Rather than being taken as a sign the bill’s in trouble, then, Sunday’s MTP should be a cautionary note for those who might be inclined to prematurely declare immigration “reform” dead.

Kaus adds: “I say this as someone who thinks the bill would be a disaster.”

UPDATE: Related: GOP Special Interest Groups Push House GOP to Cave on Immigration Bill.

BRYAN PRESTON: Does the Obama Scandal Machine Now Have Its Own Amateurish Break-In? “What if the State Department authorized someone to authorize someone to ‘find out what Fedensin’s lawyers know?’ Fedensin’s allegations touch former Secretary of State Hillary Clinton more directly than anyone else currently in the Obama administration. Clinton was SecState when the eight investigations that Fedensin alleges were scuttled by senior department members, were scuttled. The scandals even touch Clinton’s own security detail as well as her long-time fixer, Cheryl Mills. Exit question: Where’s Sandy Berger these days?”

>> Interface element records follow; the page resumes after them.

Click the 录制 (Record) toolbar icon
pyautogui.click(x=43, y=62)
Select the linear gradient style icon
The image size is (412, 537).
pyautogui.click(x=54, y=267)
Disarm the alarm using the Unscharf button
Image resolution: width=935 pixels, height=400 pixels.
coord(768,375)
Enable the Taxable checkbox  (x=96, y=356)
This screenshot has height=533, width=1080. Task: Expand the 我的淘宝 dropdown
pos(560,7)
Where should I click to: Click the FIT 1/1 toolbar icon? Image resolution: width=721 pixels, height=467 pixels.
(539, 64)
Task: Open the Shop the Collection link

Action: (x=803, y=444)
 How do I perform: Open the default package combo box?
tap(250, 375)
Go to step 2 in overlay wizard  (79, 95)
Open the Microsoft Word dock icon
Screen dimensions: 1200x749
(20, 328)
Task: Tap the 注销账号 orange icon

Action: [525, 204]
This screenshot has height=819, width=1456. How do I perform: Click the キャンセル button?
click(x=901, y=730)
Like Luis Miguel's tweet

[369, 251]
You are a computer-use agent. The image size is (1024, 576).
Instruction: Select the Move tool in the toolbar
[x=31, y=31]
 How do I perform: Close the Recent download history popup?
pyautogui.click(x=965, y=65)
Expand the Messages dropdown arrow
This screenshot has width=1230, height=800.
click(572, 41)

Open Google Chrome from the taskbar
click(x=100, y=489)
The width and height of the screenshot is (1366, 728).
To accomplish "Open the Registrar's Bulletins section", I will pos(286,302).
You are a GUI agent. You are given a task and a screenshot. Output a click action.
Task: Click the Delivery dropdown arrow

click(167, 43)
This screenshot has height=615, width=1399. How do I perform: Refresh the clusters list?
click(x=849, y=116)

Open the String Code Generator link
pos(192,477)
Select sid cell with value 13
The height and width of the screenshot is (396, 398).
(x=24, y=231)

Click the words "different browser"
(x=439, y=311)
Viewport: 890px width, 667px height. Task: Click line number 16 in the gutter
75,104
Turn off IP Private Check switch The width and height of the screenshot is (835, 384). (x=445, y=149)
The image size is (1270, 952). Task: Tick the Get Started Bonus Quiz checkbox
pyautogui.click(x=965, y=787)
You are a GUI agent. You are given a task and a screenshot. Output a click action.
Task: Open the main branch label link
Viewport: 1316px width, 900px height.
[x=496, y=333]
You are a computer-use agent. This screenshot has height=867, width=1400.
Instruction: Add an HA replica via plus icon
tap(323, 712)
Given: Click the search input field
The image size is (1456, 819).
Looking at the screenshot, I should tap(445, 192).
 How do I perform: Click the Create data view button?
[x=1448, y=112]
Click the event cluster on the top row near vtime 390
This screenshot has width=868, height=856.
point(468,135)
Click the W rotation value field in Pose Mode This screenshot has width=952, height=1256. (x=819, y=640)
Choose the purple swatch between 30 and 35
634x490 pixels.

IRS SCANDAL UPDATE: Patrick Howley: IRS supporters 0-for-3 on putting scandal to rest. “Since it was revealed in May that the Internal Revenue Service (IRS) improperly targeted the tax-exempt nonprofit status of conservative groups between 2010 and 2012, defenders of the beleaguered agency have offered three broad attempts to suppress the growing IRS scandal and put the matter to rest. However, each of these three attempts failed outright, and the scandal continues, with tenacious investigations underway by the House Oversight Committee and House Ways and Means Committee.”